** begin PROVIDED RECORDS **

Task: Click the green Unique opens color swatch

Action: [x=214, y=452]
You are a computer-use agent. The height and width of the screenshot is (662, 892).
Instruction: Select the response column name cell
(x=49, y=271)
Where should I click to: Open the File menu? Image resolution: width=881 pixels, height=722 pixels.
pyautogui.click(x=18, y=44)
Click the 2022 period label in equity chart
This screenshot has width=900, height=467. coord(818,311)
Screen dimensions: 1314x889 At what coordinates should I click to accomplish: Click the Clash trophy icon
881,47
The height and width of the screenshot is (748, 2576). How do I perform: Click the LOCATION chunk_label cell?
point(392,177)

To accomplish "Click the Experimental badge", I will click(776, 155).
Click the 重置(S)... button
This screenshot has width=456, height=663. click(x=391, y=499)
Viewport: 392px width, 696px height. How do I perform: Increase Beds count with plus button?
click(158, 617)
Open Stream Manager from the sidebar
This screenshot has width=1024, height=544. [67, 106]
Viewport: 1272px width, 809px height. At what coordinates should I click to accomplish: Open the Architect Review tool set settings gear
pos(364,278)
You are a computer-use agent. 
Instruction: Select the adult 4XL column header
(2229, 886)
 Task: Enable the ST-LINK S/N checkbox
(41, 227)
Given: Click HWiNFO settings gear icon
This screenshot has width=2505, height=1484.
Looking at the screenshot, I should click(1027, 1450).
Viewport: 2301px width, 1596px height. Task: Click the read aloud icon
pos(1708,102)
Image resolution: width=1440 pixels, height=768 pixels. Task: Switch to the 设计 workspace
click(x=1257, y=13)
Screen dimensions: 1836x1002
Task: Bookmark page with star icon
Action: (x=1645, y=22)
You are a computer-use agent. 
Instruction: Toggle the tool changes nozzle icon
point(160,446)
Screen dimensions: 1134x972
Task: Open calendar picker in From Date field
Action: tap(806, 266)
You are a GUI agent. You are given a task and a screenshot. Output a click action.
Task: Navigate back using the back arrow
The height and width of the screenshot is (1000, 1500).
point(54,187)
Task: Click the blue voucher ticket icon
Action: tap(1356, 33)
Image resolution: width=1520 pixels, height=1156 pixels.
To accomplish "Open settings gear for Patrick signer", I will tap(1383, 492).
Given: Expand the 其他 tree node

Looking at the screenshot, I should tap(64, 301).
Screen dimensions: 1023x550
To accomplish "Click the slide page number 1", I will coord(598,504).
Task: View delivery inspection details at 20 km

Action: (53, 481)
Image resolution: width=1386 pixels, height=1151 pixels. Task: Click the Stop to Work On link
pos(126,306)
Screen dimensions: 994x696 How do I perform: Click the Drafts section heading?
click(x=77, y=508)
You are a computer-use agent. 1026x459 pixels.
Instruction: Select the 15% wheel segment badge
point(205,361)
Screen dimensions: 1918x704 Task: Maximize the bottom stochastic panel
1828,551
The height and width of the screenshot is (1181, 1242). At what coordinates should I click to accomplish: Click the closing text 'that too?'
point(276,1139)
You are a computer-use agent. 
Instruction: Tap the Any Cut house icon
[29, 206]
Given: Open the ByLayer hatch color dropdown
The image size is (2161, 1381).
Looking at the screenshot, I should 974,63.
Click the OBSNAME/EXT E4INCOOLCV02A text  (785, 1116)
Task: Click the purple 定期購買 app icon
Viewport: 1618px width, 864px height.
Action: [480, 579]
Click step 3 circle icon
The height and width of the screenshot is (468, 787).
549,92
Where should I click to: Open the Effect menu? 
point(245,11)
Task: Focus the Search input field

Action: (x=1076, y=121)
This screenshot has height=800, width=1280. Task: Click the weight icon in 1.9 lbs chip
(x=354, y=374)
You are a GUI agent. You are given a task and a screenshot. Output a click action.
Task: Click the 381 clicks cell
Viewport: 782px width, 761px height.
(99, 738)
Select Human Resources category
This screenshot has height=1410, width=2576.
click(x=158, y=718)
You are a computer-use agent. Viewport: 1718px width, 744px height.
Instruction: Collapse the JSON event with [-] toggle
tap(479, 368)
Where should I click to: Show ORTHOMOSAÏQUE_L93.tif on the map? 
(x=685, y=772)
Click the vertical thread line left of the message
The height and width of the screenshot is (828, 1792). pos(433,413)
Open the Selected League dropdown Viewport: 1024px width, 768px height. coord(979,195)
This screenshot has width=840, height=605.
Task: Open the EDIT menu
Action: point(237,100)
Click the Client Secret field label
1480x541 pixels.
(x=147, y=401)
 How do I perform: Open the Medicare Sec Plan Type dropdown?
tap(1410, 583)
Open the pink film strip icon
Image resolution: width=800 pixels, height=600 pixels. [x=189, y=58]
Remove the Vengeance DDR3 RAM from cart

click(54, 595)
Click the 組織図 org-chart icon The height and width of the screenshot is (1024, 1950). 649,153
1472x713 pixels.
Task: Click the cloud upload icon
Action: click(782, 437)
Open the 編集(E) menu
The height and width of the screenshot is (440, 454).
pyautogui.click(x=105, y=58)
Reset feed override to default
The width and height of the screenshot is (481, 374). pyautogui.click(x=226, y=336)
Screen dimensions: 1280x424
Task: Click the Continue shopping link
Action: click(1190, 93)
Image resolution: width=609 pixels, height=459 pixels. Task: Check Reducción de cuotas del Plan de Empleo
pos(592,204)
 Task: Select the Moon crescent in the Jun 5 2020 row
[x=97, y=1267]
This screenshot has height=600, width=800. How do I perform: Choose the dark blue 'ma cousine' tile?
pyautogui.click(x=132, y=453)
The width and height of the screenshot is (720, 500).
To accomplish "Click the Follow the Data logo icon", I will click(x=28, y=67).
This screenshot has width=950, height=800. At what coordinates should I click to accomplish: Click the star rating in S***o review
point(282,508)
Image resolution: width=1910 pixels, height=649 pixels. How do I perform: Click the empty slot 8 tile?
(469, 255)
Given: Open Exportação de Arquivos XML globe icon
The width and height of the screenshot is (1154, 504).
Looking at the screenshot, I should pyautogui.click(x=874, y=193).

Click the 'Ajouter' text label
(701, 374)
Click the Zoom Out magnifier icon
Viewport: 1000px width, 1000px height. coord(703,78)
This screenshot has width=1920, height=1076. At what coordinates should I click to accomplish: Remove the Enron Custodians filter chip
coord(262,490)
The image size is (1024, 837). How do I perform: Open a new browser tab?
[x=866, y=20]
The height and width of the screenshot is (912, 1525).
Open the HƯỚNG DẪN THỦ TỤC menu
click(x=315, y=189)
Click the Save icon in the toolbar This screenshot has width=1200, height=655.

** end PROVIDED RECORDS **

*AIM OF THE EXERCISE*
Can you render every line of the entries above as a numbered list, leaving out the blank lines?

*TASK RESULT*
1. Task: Click the green Unique opens color swatch
2. Action: [x=214, y=452]
3. You are a computer-use agent. The height and width of the screenshot is (662, 892).
4. Instruction: Select the response column name cell
5. (x=49, y=271)
6. Where should I click to: Open the File menu? Image resolution: width=881 pixels, height=722 pixels.
7. pyautogui.click(x=18, y=44)
8. Click the 2022 period label in equity chart
9. This screenshot has width=900, height=467. coord(818,311)
10. Screen dimensions: 1314x889 At what coordinates should I click to accomplish: Click the Clash trophy icon
11. 881,47
12. The height and width of the screenshot is (748, 2576). How do I perform: Click the LOCATION chunk_label cell?
13. point(392,177)
14. To accomplish "Click the Experimental badge", I will click(776, 155).
15. Click the 重置(S)... button
16. This screenshot has width=456, height=663. click(x=391, y=499)
17. Viewport: 392px width, 696px height. How do I perform: Increase Beds count with plus button?
18. click(158, 617)
19. Open Stream Manager from the sidebar
20. This screenshot has width=1024, height=544. [67, 106]
21. Viewport: 1272px width, 809px height. At what coordinates should I click to accomplish: Open the Architect Review tool set settings gear
22. pos(364,278)
23. You are a computer-use agent. 
24. Instruction: Select the adult 4XL column header
25. (2229, 886)
26.  Task: Enable the ST-LINK S/N checkbox
27. (41, 227)
28. Given: Click HWiNFO settings gear icon
29. This screenshot has width=2505, height=1484.
30. Looking at the screenshot, I should click(1027, 1450).
31. Viewport: 2301px width, 1596px height. Task: Click the read aloud icon
32. pos(1708,102)
33. Image resolution: width=1440 pixels, height=768 pixels. Task: Switch to the 设计 workspace
34. click(x=1257, y=13)
35. Screen dimensions: 1836x1002
36. Task: Bookmark page with star icon
37. Action: (x=1645, y=22)
38. You are a computer-use agent. 
39. Instruction: Toggle the tool changes nozzle icon
40. point(160,446)
41. Screen dimensions: 1134x972
42. Task: Open calendar picker in From Date field
43. Action: tap(806, 266)
44. You are a GUI agent. You are given a task and a screenshot. Output a click action.
45. Task: Navigate back using the back arrow
46. The height and width of the screenshot is (1000, 1500).
47. point(54,187)
48. Task: Click the blue voucher ticket icon
49. Action: tap(1356, 33)
50. Image resolution: width=1520 pixels, height=1156 pixels.
51. To accomplish "Open settings gear for Patrick signer", I will tap(1383, 492).
52. Given: Expand the 其他 tree node
53. Looking at the screenshot, I should tap(64, 301).
54. Screen dimensions: 1023x550
55. To accomplish "Click the slide page number 1", I will coord(598,504).
56. Task: View delivery inspection details at 20 km
57. Action: (53, 481)
58. Image resolution: width=1386 pixels, height=1151 pixels. Task: Click the Stop to Work On link
59. pos(126,306)
60. Screen dimensions: 994x696 How do I perform: Click the Drafts section heading?
61. click(x=77, y=508)
62. You are a computer-use agent. 1026x459 pixels.
63. Instruction: Select the 15% wheel segment badge
64. point(205,361)
65. Screen dimensions: 1918x704 Task: Maximize the bottom stochastic panel
66. 1828,551
67. The height and width of the screenshot is (1181, 1242). At what coordinates should I click to accomplish: Click the closing text 'that too?'
68. point(276,1139)
69. You are a computer-use agent. 
70. Instruction: Tap the Any Cut house icon
71. [29, 206]
72. Given: Open the ByLayer hatch color dropdown
73. The image size is (2161, 1381).
74. Looking at the screenshot, I should 974,63.
75. Click the OBSNAME/EXT E4INCOOLCV02A text  (785, 1116)
76. Task: Click the purple 定期購買 app icon
77. Viewport: 1618px width, 864px height.
78. Action: [480, 579]
79. Click step 3 circle icon
80. The height and width of the screenshot is (468, 787).
81. 549,92
82. Where should I click to: Open the Effect menu? 
83. point(245,11)
84. Task: Focus the Search input field
85. Action: (x=1076, y=121)
86. This screenshot has height=800, width=1280. Task: Click the weight icon in 1.9 lbs chip
87. (x=354, y=374)
88. You are a GUI agent. You are given a task and a screenshot. Output a click action.
89. Task: Click the 381 clicks cell
90. Viewport: 782px width, 761px height.
91. (99, 738)
92. Select Human Resources category
93. This screenshot has height=1410, width=2576.
94. click(x=158, y=718)
95. You are a computer-use agent. Viewport: 1718px width, 744px height.
96. Instruction: Collapse the JSON event with [-] toggle
97. tap(479, 368)
98. Where should I click to: Show ORTHOMOSAÏQUE_L93.tif on the map? 
99. (x=685, y=772)
100. Click the vertical thread line left of the message
101. The height and width of the screenshot is (828, 1792). pos(433,413)
102. Open the Selected League dropdown Viewport: 1024px width, 768px height. coord(979,195)
103. This screenshot has width=840, height=605.
104. Task: Open the EDIT menu
105. Action: point(237,100)
106. Click the Client Secret field label
107. 1480x541 pixels.
108. (x=147, y=401)
109.  How do I perform: Open the Medicare Sec Plan Type dropdown?
110. tap(1410, 583)
111. Open the pink film strip icon
112. Image resolution: width=800 pixels, height=600 pixels. [x=189, y=58]
113. Remove the Vengeance DDR3 RAM from cart
114. click(54, 595)
115. Click the 組織図 org-chart icon The height and width of the screenshot is (1024, 1950). 649,153
116. 1472x713 pixels.
117. Task: Click the cloud upload icon
118. Action: click(782, 437)
119. Open the 編集(E) menu
120. The height and width of the screenshot is (440, 454).
121. pyautogui.click(x=105, y=58)
122. Reset feed override to default
123. The width and height of the screenshot is (481, 374). pyautogui.click(x=226, y=336)
124. Screen dimensions: 1280x424
125. Task: Click the Continue shopping link
126. Action: click(1190, 93)
127. Image resolution: width=609 pixels, height=459 pixels. Task: Check Reducción de cuotas del Plan de Empleo
128. pos(592,204)
129.  Task: Select the Moon crescent in the Jun 5 2020 row
130. [x=97, y=1267]
131. This screenshot has height=600, width=800. How do I perform: Choose the dark blue 'ma cousine' tile?
132. pyautogui.click(x=132, y=453)
133. The width and height of the screenshot is (720, 500).
134. To accomplish "Click the Follow the Data logo icon", I will click(x=28, y=67).
135. This screenshot has width=950, height=800. At what coordinates should I click to accomplish: Click the star rating in S***o review
136. point(282,508)
137. Image resolution: width=1910 pixels, height=649 pixels. How do I perform: Click the empty slot 8 tile?
138. (469, 255)
139. Given: Open Exportação de Arquivos XML globe icon
140. The width and height of the screenshot is (1154, 504).
141. Looking at the screenshot, I should pyautogui.click(x=874, y=193).
142. Click the 'Ajouter' text label
143. (701, 374)
144. Click the Zoom Out magnifier icon
145. Viewport: 1000px width, 1000px height. coord(703,78)
146. This screenshot has width=1920, height=1076. At what coordinates should I click to accomplish: Remove the Enron Custodians filter chip
147. coord(262,490)
148. The image size is (1024, 837). How do I perform: Open a new browser tab?
149. [x=866, y=20]
150. The height and width of the screenshot is (912, 1525).
151. Open the HƯỚNG DẪN THỦ TỤC menu
152. click(x=315, y=189)
153. Click the Save icon in the toolbar This screenshot has width=1200, height=655.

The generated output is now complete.